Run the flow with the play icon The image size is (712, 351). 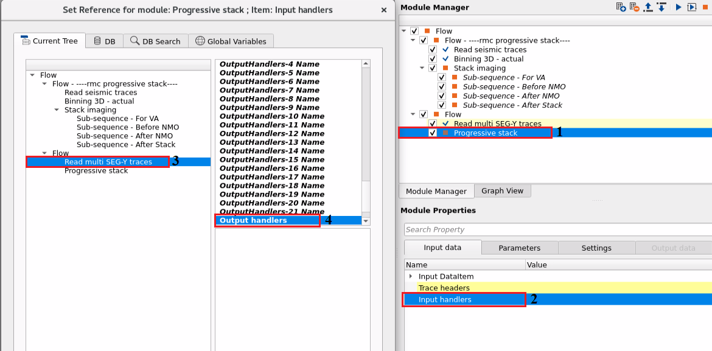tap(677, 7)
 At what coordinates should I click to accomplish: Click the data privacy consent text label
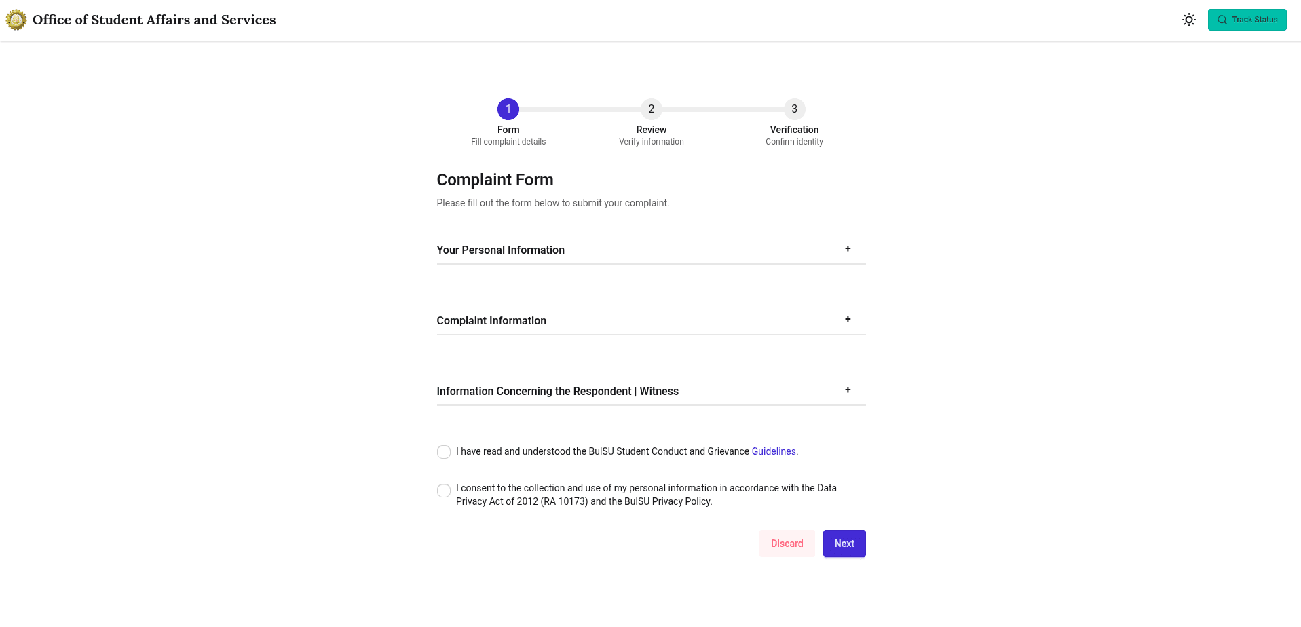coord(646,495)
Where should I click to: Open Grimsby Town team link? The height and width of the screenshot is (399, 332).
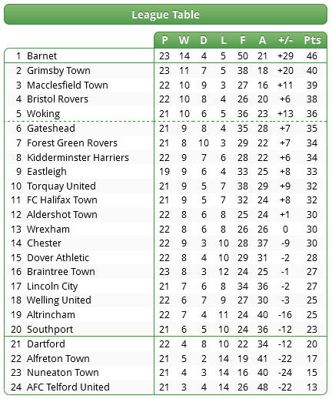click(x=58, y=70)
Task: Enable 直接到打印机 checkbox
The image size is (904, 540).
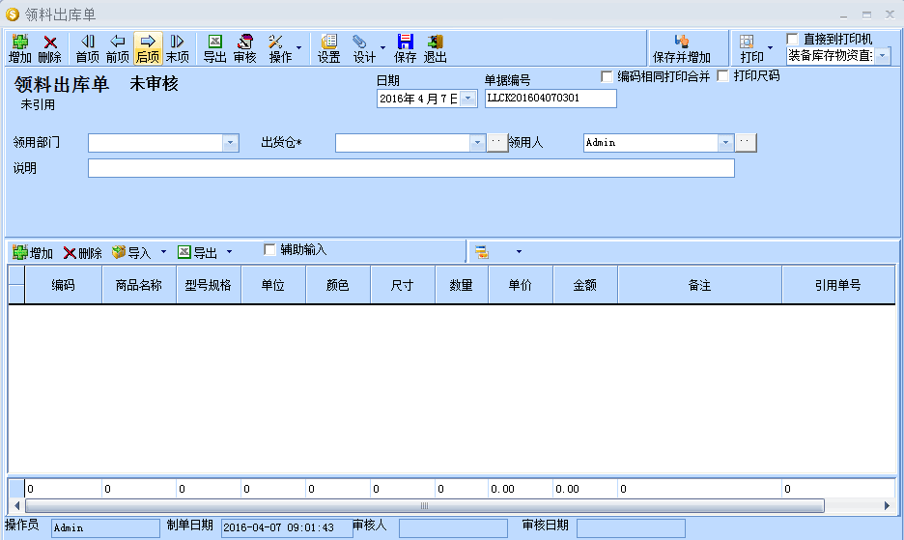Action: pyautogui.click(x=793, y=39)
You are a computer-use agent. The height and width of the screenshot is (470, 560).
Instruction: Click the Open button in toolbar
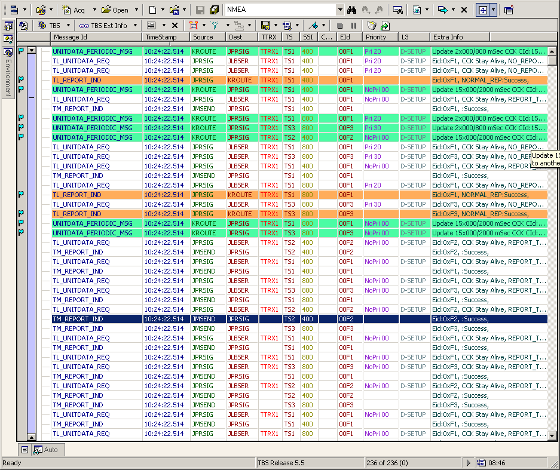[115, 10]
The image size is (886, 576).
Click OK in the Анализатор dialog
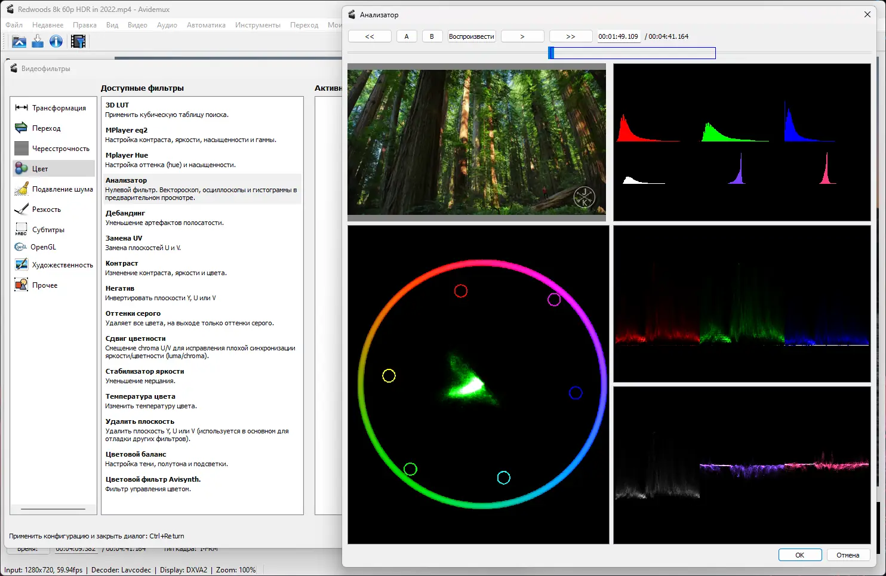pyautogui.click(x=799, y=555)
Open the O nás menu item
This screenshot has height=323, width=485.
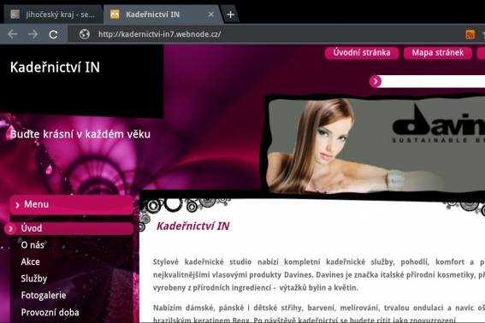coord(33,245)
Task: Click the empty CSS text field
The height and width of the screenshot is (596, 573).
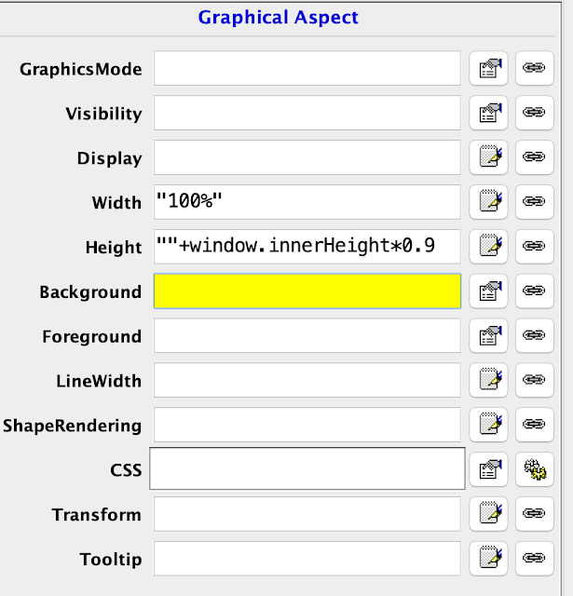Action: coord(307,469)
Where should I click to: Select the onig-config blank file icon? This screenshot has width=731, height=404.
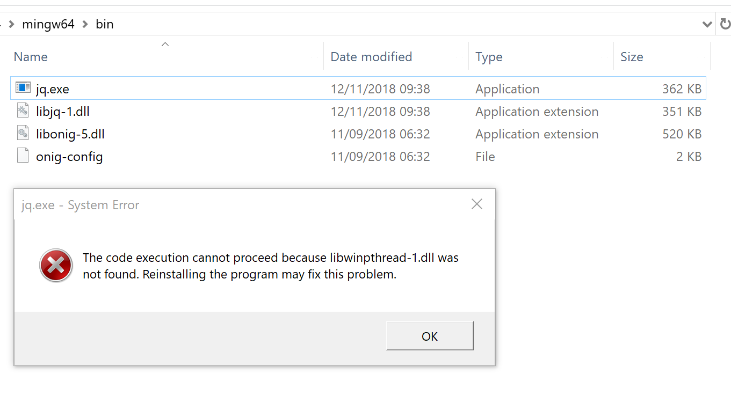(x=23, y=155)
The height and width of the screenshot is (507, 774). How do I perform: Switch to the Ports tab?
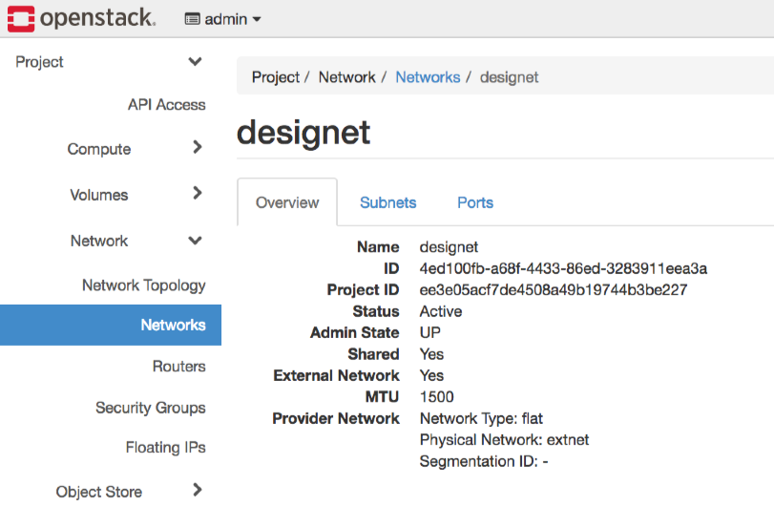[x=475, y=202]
········
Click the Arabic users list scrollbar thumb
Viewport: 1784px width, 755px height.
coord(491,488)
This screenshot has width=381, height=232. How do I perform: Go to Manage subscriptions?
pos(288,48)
········
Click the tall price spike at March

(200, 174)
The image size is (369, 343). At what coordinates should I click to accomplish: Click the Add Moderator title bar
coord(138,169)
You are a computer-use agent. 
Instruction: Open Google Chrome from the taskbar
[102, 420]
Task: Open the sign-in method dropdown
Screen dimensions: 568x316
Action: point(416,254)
········
[To do]: Copy out the data from the line with "Task: Enable 直接到打印机 checkbox" up to and including the line with "coord(33,245)", leaving out the pictures.

[Answer in full]:
Task: Enable 直接到打印机 checkbox
The image size is (904, 540).
Action: pyautogui.click(x=793, y=39)
You are a computer-use agent. The height and width of the screenshot is (470, 560).
Instruction: Click the Open button in toolbar
[115, 10]
The image size is (886, 576).
Click OK in the Анализатор dialog
pyautogui.click(x=799, y=555)
Open the O nás menu item
This screenshot has height=323, width=485.
coord(33,245)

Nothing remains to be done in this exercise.